- Task goal -
Below are the records; copy every line in them that holds the string "computer".

*** Supplied information ***

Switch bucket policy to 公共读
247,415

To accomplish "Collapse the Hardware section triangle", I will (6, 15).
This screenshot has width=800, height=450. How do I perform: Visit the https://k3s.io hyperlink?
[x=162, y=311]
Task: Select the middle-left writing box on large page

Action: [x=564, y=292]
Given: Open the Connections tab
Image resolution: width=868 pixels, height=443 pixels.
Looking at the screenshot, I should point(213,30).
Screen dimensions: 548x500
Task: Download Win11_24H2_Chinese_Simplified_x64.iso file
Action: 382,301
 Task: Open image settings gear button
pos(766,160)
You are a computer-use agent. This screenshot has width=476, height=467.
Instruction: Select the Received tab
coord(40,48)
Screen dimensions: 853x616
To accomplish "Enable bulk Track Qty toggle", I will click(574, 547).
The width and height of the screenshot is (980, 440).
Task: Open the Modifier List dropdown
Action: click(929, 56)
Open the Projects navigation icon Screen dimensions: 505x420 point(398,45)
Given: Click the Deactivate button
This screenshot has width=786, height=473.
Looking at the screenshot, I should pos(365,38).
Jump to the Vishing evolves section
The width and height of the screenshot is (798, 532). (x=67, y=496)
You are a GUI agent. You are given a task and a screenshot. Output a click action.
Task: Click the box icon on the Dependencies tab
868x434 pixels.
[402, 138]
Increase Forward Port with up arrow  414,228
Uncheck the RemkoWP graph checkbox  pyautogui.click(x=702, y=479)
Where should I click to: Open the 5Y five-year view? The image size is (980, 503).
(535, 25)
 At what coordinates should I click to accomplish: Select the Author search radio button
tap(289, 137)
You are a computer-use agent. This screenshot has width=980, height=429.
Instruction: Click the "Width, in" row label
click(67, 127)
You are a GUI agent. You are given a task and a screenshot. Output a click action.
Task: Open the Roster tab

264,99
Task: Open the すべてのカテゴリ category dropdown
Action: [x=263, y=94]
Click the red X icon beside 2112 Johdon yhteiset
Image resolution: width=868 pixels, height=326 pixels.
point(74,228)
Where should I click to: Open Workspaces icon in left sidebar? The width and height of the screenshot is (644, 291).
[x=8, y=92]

*** End of Supplied information ***

- Expected answer -
You are a computer-use agent. This screenshot has width=476, height=467.
You are a computer-use agent. This screenshot has width=980, height=429.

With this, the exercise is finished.